╭─ Records shown

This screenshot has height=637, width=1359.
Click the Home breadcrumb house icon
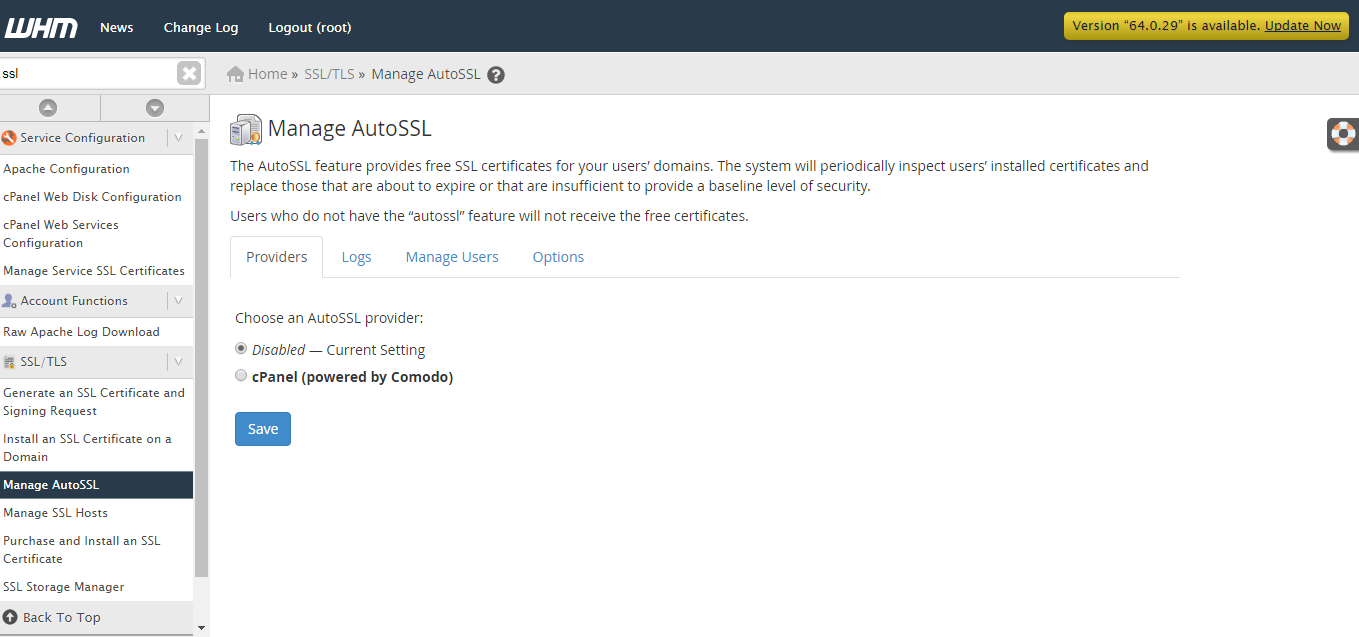point(236,74)
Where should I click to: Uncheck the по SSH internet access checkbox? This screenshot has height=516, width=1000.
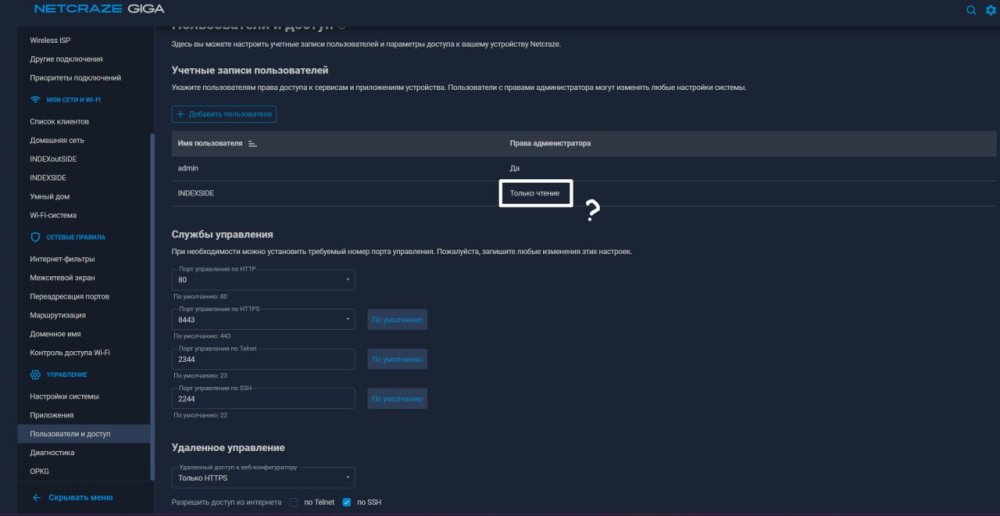(347, 502)
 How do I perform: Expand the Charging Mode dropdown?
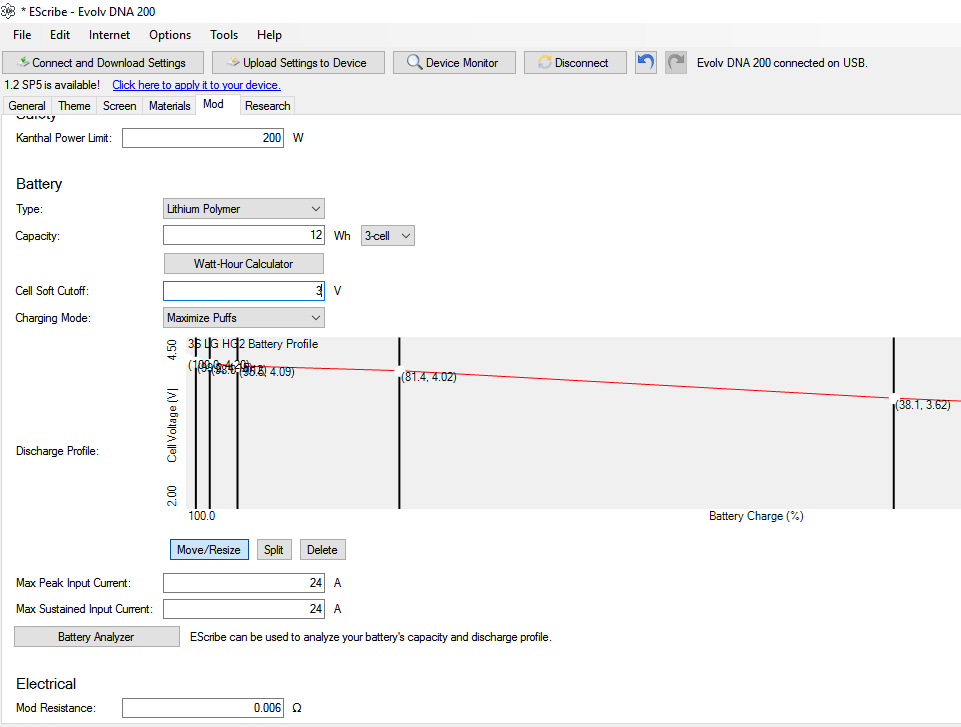point(243,318)
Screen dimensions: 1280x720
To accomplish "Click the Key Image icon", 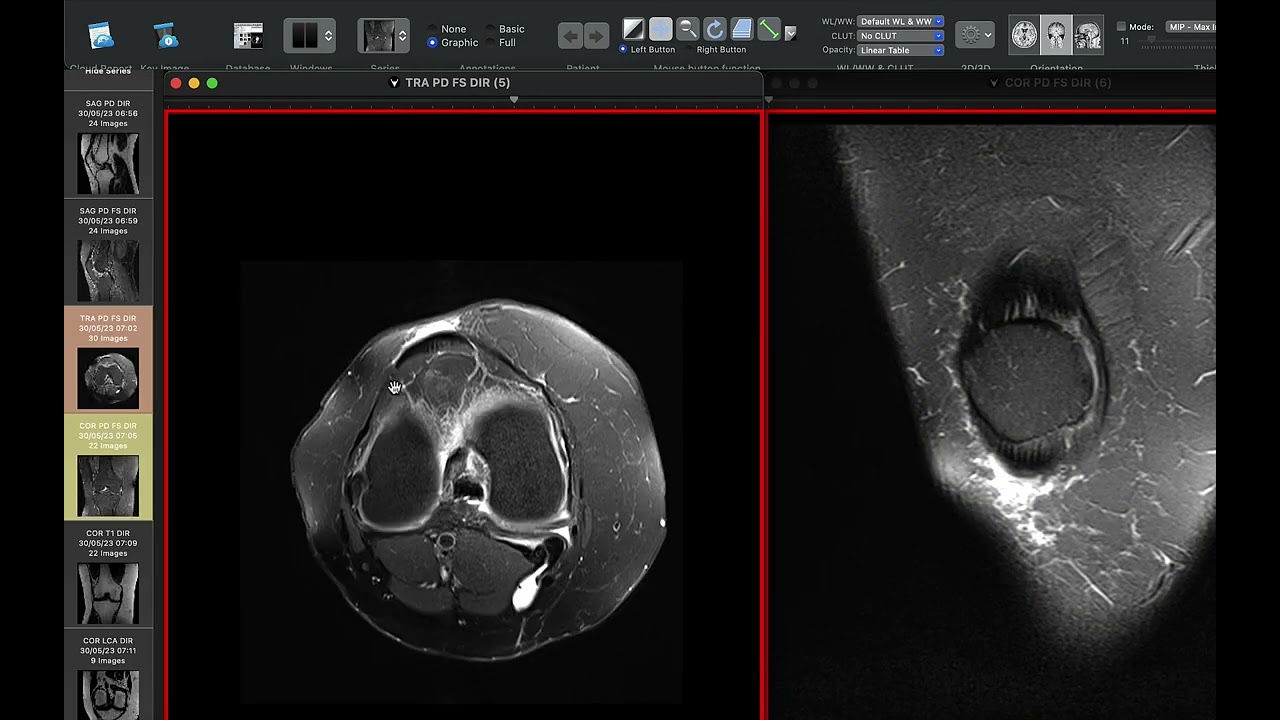I will [x=166, y=36].
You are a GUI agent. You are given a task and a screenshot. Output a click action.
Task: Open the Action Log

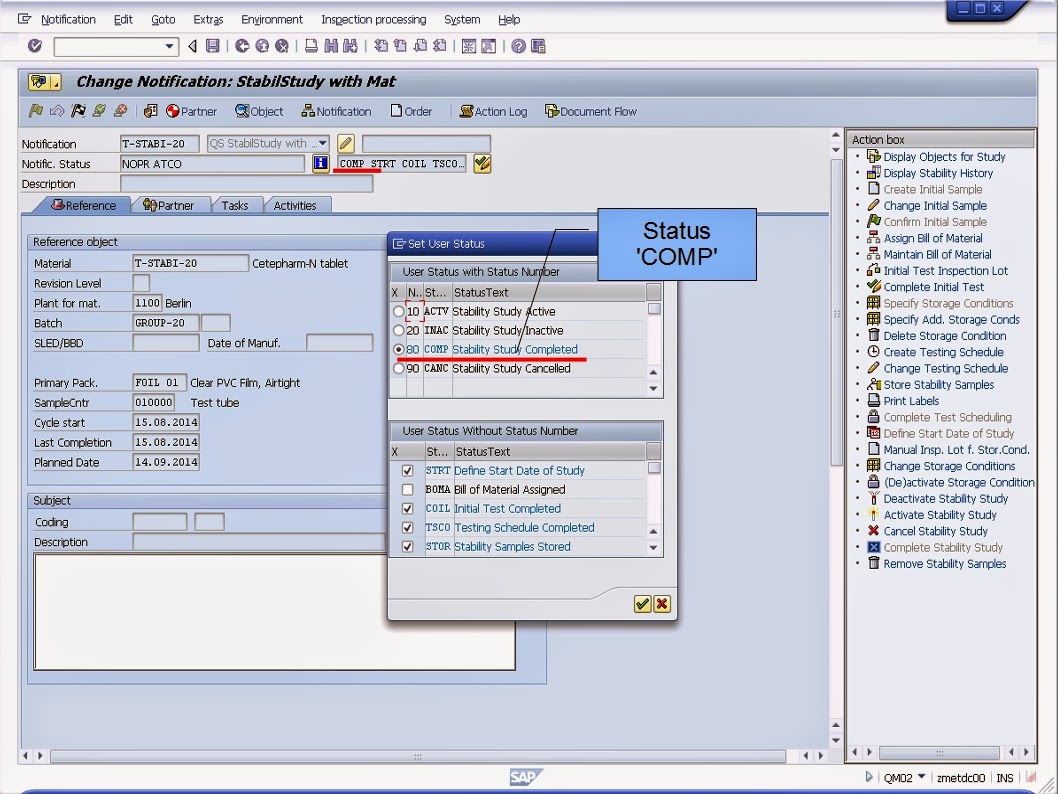coord(493,111)
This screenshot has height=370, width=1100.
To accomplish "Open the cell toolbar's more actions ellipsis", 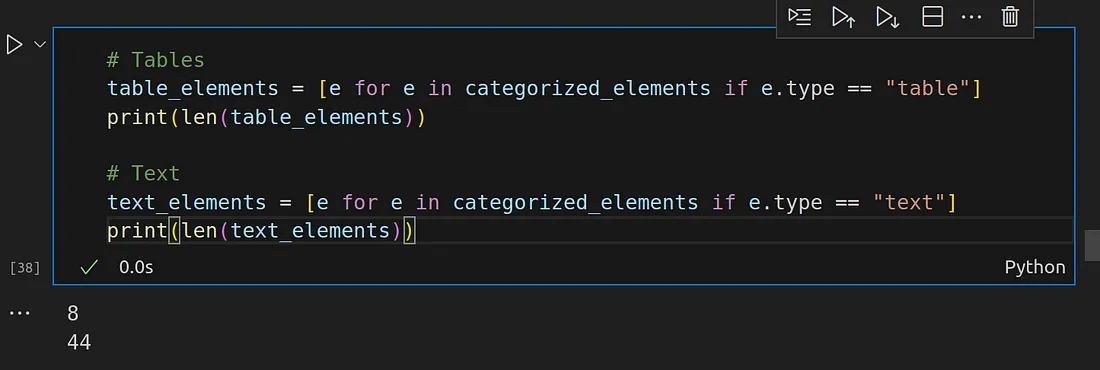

╰─

#### Directions for this task
Exclude all pictures and reproduce exactly the lines from the one containing "This screenshot has height=370, width=1100." through the final line of the entries above.

#### Task output
This screenshot has height=370, width=1100.
To accomplish "Open the cell toolbar's more actions ellipsis", 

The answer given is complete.